Uma viagem de volta ao passado
Os cientistas estavam prestes a realizar uma impressionante façanha genética que faria o “tempo voltar” no sangue de Olaghere.
Quando ainda estamos no útero, nosso corpo usa um tipo diferente de hemoglobina chamada hemoglobina fetal. Essa forma diferente “agarra” o oxigênio com mais força do que a hemoglobina adulta e é essencial para que um bebê em desenvolvimento retire o oxigênio da corrente sanguínea da mãe.
Depois que nascemos, um “interruptor” genético é acionado e começamos a produzir hemoglobina adulta. Fundamentalmente, apenas essa segunda forma de hemoglobina é afetada pela doença falciforme.
Uma mutação genética chamada de BCL11A, que está relacionada à doença falciforme, foi identificada em meados dos anos 2000. E os avanços no campo da edição de genes significam que os cientistas agora têm as ferramentas para mudar essa realidade.

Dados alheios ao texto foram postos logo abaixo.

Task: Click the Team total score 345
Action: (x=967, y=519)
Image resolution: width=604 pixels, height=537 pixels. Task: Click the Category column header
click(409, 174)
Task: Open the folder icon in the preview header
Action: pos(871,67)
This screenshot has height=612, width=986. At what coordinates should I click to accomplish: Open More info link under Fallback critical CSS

“Nossa abordagem é desligar esse interruptor e aumentar a produção de hemoglobina fetal novamente, basicamente voltando o relógio do organismo”, diz o hematologista Haydar Frangoul, que tratou Olaghere no Instituto de Pesquisa Sarah Cannon.

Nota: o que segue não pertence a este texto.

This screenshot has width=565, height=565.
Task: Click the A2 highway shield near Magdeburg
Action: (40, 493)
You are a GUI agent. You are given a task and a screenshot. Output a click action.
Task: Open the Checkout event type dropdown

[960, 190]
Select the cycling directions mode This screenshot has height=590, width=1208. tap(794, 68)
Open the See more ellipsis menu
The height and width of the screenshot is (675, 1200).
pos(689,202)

As células-tronco do paciente foram enviadas aos laboratórios da Vertex Pharmaceuticals, onde a edição genética ocorreria.
Em setembro de 2020, era hora de colocar as células modificadas no corpo de Olaghere. “Isso ocorreu justamente na semana do meu aniversário. Então foi quase como ganhar uma nova vida”, diz.

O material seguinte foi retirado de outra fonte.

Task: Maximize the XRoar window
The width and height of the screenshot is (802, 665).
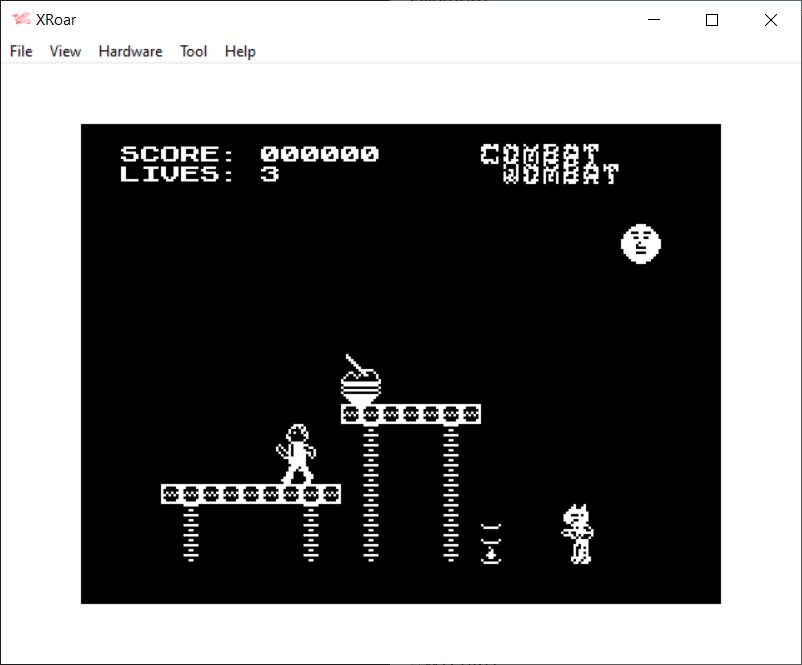Action: [712, 20]
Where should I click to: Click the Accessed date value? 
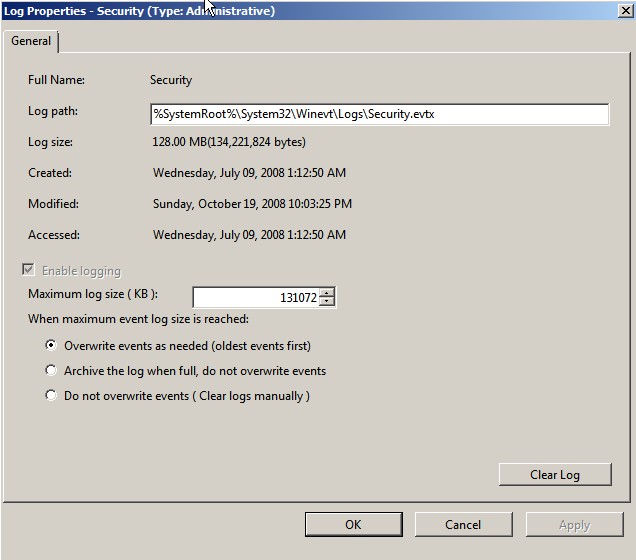pos(249,235)
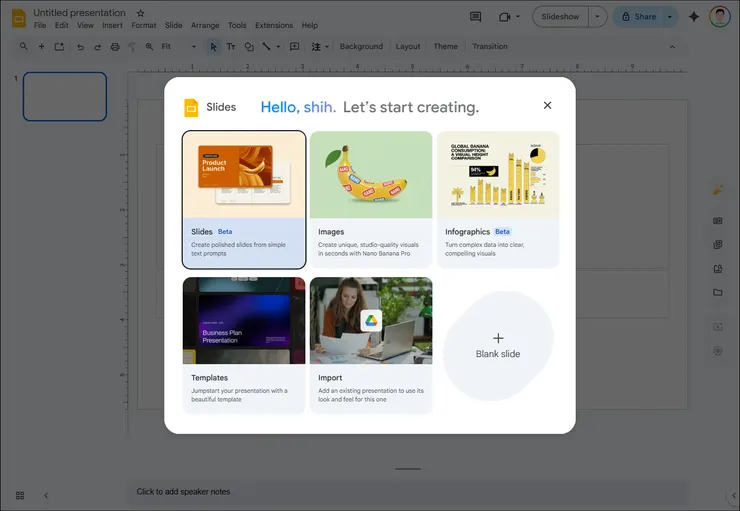Open the Insert menu

point(112,25)
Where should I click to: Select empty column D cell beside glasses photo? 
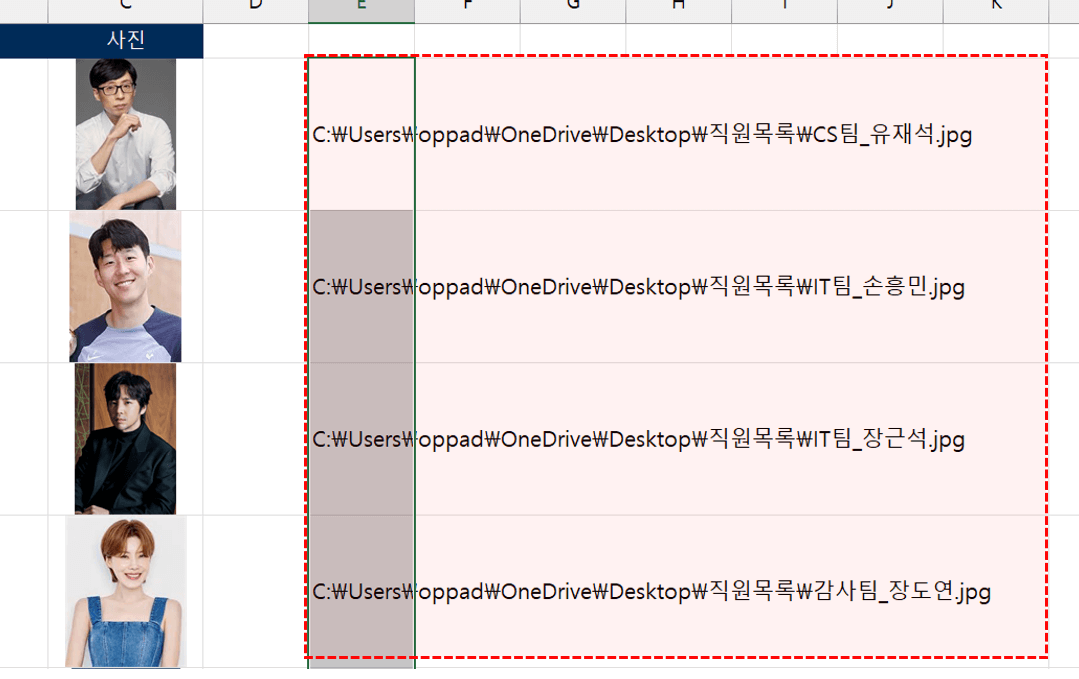255,134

Primeiro, Olaghere fez sessões de quimioterapia para destruir as células-tronco de seu corpo que fabricavam as células falciformes.
Em seguida, as unidades geneticamente modificadas foram infundidas no corpo dele, para dar hemácias novas e, se tudo desse certo, livres do formato de foice.
O procedimento foi exaustivo, mas, cerca de duas semanas depois, Olaghere emergiu como uma pessoa completamente nova.
“Lembro-me de acordar sem dor e me sentindo um pouco perdido”, conta. “Minha vida sempre esteve tão associada à dor, e isso é apenas uma parte de quem eu sou. É estranho que eu não sinto mais isso agora.”
O hematologista Haydar Frangoul diz que os dados dos primeiros sete pacientes foram “nada menos do que surpreendentes” e representaram uma “cura funcional” para a doença.
“O que estamos vendo é que os pacientes estão voltando à vida normal e nenhum deles precisou de internação hospitalar ou consultas médicas por causa de complicações relacionadas às células falciformes”, revela o especialista.
O mesmo procedimento foi realizado em outros 45 pacientes com doença falciforme ou outra doença sanguínea chamada beta talassemia, que é causada por malformações na hemoglobina. Mas os dados completos desse grupo ainda estão sendo coletados.
Finalmente livre da dor, Olaghere sente que finalmente está livre para ser a pessoa que “sempre sentiu por dentro”. Ele diz que a doença o tornou mais introvertido porque o forçou a ficar em casa e ser cuidadoso.
“Tenho uma analogia que sempre uso. Quando meu filho nasceu, eu o vi olhar pela janela do carro e experimentar o mundo pela primeira vez como um novo ser humano. Quase me sinto da mesma maneira. Eu estou vivendo a vida como uma nova pessoa.”
E agora ele sente que pode finalmente ser o pai que sempre quis ser. “Me sinto realizado de poder dar um passeio com meu filho. Isso é algo que pensei que nunca ia fazer.”